» Exercise task:
Render each line of the listing below as a row in a Markdown table with the columns "No." and "Text". Omit blank lines.

** begin **

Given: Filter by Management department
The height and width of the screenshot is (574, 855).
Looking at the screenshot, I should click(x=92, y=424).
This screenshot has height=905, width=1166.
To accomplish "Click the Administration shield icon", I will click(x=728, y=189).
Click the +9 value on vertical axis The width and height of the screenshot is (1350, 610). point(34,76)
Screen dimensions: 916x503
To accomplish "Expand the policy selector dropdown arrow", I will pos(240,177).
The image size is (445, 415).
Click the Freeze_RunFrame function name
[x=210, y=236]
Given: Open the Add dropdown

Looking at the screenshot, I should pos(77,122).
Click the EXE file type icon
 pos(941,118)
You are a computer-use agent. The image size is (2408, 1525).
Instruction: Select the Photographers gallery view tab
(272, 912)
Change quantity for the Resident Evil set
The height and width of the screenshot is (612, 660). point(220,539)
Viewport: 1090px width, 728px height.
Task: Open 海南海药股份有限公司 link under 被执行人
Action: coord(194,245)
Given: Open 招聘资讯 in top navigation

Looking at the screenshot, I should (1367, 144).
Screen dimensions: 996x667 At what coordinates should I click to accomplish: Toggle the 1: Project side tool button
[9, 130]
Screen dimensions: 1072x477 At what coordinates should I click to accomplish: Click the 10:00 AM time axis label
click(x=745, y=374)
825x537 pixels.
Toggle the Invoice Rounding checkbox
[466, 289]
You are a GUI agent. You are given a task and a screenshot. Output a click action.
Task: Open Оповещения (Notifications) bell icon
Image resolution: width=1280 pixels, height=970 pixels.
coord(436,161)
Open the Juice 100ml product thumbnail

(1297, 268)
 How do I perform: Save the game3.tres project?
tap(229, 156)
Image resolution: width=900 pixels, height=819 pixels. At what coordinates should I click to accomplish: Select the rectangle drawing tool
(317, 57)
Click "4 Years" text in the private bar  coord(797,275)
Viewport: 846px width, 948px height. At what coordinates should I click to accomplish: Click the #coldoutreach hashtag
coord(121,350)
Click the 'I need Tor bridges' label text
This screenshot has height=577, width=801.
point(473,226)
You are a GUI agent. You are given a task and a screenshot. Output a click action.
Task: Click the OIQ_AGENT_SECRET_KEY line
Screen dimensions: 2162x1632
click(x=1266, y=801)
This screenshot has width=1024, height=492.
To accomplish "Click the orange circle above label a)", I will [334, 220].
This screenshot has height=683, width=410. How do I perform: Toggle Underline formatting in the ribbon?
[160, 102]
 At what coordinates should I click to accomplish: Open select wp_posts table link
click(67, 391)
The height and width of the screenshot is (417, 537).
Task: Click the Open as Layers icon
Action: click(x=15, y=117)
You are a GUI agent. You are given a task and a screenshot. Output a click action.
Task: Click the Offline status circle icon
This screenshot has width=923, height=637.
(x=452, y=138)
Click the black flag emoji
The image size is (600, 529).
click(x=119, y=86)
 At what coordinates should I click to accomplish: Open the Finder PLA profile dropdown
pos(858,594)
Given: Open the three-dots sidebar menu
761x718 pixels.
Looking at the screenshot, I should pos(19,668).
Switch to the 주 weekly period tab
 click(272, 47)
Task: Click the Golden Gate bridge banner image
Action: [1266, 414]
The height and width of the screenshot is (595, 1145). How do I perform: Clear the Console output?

** end **

» Result:
| No. | Text |
|---|---|
| 1 | Given: Filter by Management department |
| 2 | The height and width of the screenshot is (574, 855). |
| 3 | Looking at the screenshot, I should click(x=92, y=424). |
| 4 | This screenshot has height=905, width=1166. |
| 5 | To accomplish "Click the Administration shield icon", I will click(x=728, y=189). |
| 6 | Click the +9 value on vertical axis The width and height of the screenshot is (1350, 610). point(34,76) |
| 7 | Screen dimensions: 916x503 |
| 8 | To accomplish "Expand the policy selector dropdown arrow", I will pos(240,177). |
| 9 | The image size is (445, 415). |
| 10 | Click the Freeze_RunFrame function name |
| 11 | [x=210, y=236] |
| 12 | Given: Open the Add dropdown |
| 13 | Looking at the screenshot, I should pos(77,122). |
| 14 | Click the EXE file type icon |
| 15 |  pos(941,118) |
| 16 | You are a computer-use agent. The image size is (2408, 1525). |
| 17 | Instruction: Select the Photographers gallery view tab |
| 18 | (272, 912) |
| 19 | Change quantity for the Resident Evil set |
| 20 | The height and width of the screenshot is (612, 660). point(220,539) |
| 21 | Viewport: 1090px width, 728px height. |
| 22 | Task: Open 海南海药股份有限公司 link under 被执行人 |
| 23 | Action: coord(194,245) |
| 24 | Given: Open 招聘资讯 in top navigation |
| 25 | Looking at the screenshot, I should (1367, 144). |
| 26 | Screen dimensions: 996x667 At what coordinates should I click to accomplish: Toggle the 1: Project side tool button |
| 27 | [9, 130] |
| 28 | Screen dimensions: 1072x477 At what coordinates should I click to accomplish: Click the 10:00 AM time axis label |
| 29 | click(x=745, y=374) |
| 30 | 825x537 pixels. |
| 31 | Toggle the Invoice Rounding checkbox |
| 32 | [466, 289] |
| 33 | You are a GUI agent. You are given a task and a screenshot. Output a click action. |
| 34 | Task: Open Оповещения (Notifications) bell icon |
| 35 | Image resolution: width=1280 pixels, height=970 pixels. |
| 36 | coord(436,161) |
| 37 | Open the Juice 100ml product thumbnail |
| 38 | (1297, 268) |
| 39 |  How do I perform: Save the game3.tres project? |
| 40 | tap(229, 156) |
| 41 | Image resolution: width=900 pixels, height=819 pixels. At what coordinates should I click to accomplish: Select the rectangle drawing tool |
| 42 | (317, 57) |
| 43 | Click "4 Years" text in the private bar  coord(797,275) |
| 44 | Viewport: 846px width, 948px height. At what coordinates should I click to accomplish: Click the #coldoutreach hashtag |
| 45 | coord(121,350) |
| 46 | Click the 'I need Tor bridges' label text |
| 47 | This screenshot has height=577, width=801. |
| 48 | point(473,226) |
| 49 | You are a GUI agent. You are given a task and a screenshot. Output a click action. |
| 50 | Task: Click the OIQ_AGENT_SECRET_KEY line |
| 51 | Screen dimensions: 2162x1632 |
| 52 | click(x=1266, y=801) |
| 53 | This screenshot has width=1024, height=492. |
| 54 | To accomplish "Click the orange circle above label a)", I will [334, 220]. |
| 55 | This screenshot has height=683, width=410. How do I perform: Toggle Underline formatting in the ribbon? |
| 56 | [160, 102] |
| 57 |  At what coordinates should I click to accomplish: Open select wp_posts table link |
| 58 | click(67, 391) |
| 59 | The height and width of the screenshot is (417, 537). |
| 60 | Task: Click the Open as Layers icon |
| 61 | Action: click(x=15, y=117) |
| 62 | You are a GUI agent. You are given a task and a screenshot. Output a click action. |
| 63 | Task: Click the Offline status circle icon |
| 64 | This screenshot has width=923, height=637. |
| 65 | (x=452, y=138) |
| 66 | Click the black flag emoji |
| 67 | The image size is (600, 529). |
| 68 | click(x=119, y=86) |
| 69 |  At what coordinates should I click to accomplish: Open the Finder PLA profile dropdown |
| 70 | pos(858,594) |
| 71 | Given: Open the three-dots sidebar menu |
| 72 | 761x718 pixels. |
| 73 | Looking at the screenshot, I should pos(19,668). |
| 74 | Switch to the 주 weekly period tab |
| 75 |  click(272, 47) |
| 76 | Task: Click the Golden Gate bridge banner image |
| 77 | Action: [1266, 414] |
| 78 | The height and width of the screenshot is (595, 1145). How do I perform: Clear the Console output? |